• Try it: Copy each line below containing "this".

-*-*-

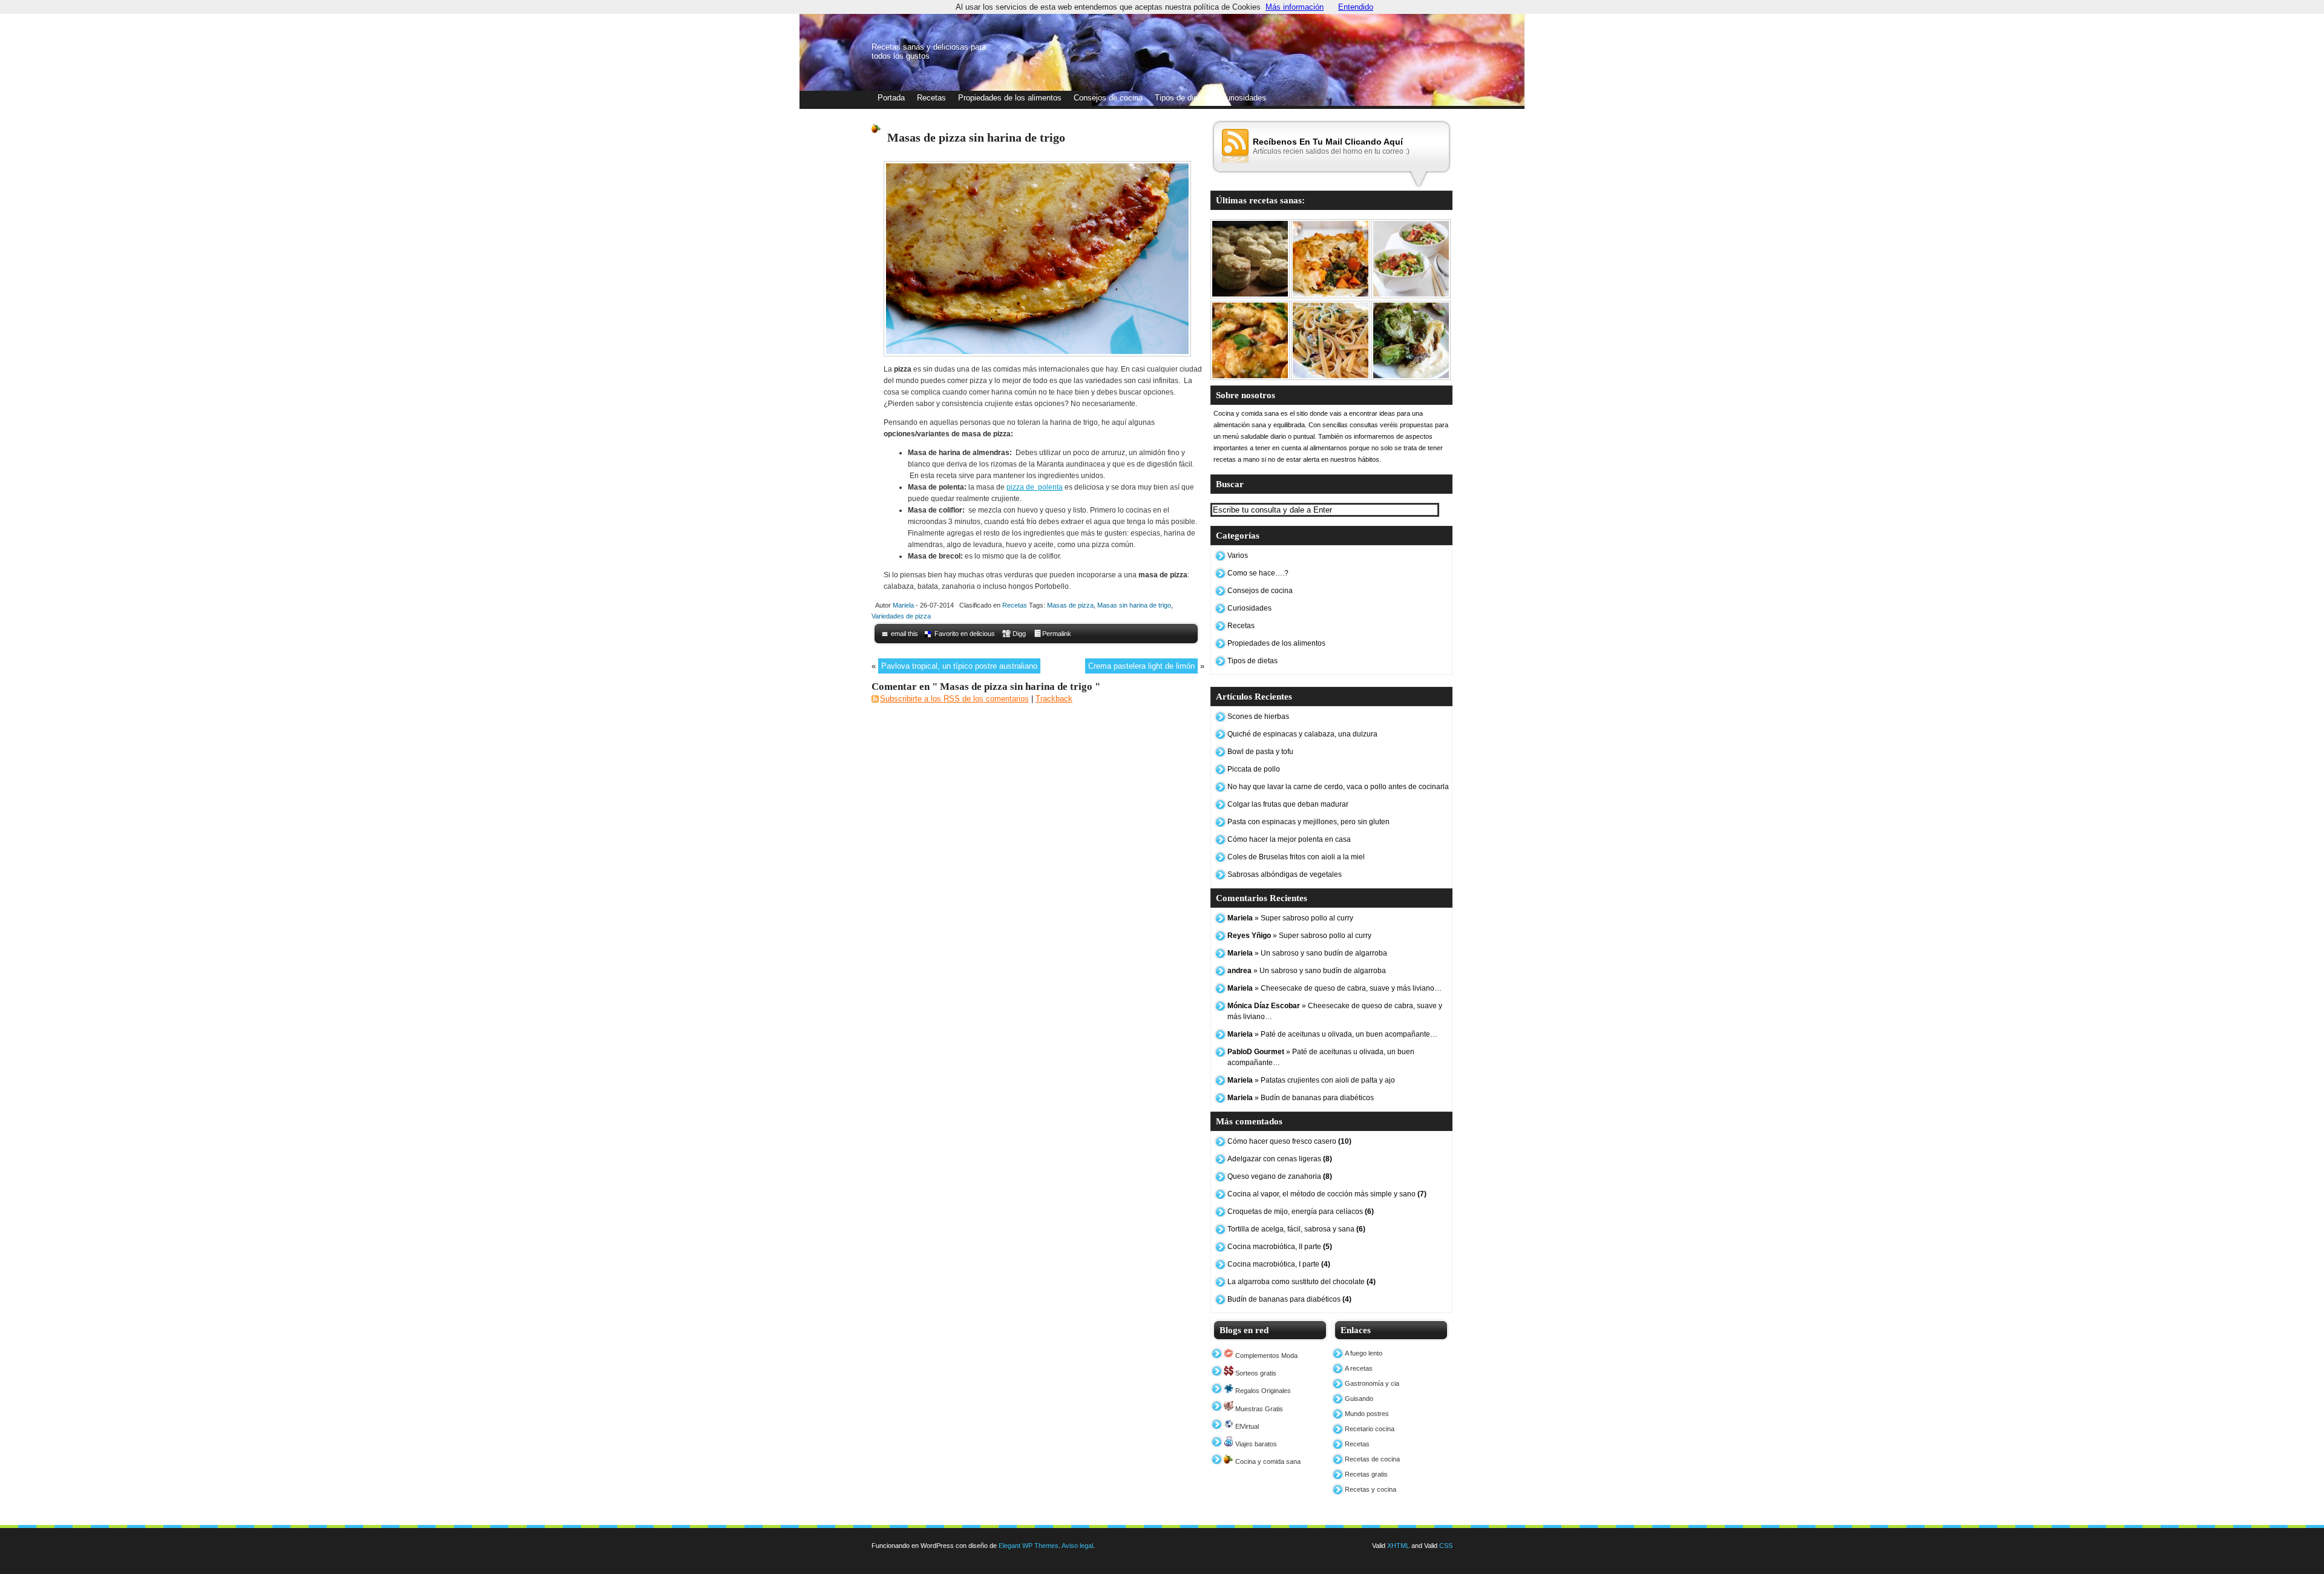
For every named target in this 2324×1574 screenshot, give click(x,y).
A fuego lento (1363, 1353)
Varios (1237, 555)
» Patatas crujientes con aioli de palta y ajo (1311, 1080)
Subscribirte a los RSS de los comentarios (954, 698)
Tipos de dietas (1182, 97)
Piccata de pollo (1253, 769)
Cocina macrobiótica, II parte (1279, 1246)
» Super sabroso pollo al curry (1290, 918)
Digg (1019, 633)
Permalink (1056, 633)
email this (904, 633)
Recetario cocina (1369, 1428)
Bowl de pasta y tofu (1260, 751)
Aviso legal (1077, 1545)
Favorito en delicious (964, 633)
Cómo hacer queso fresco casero (1289, 1141)
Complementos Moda (1265, 1355)
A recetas (1359, 1368)
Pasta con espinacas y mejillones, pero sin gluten (1308, 822)
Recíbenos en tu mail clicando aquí (1328, 141)
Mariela (903, 605)
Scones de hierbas (1258, 716)
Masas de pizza (1070, 605)
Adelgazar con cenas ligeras (1279, 1159)
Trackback (1054, 698)
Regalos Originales (1262, 1390)
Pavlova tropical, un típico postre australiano (959, 666)
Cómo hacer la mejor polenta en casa (1289, 839)
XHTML (1398, 1545)
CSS (1445, 1545)
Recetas (931, 97)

-*-*-

• Response to the exercise:
For every named target in this 2324×1574 screenshot, give click(x,y).
email this (904, 633)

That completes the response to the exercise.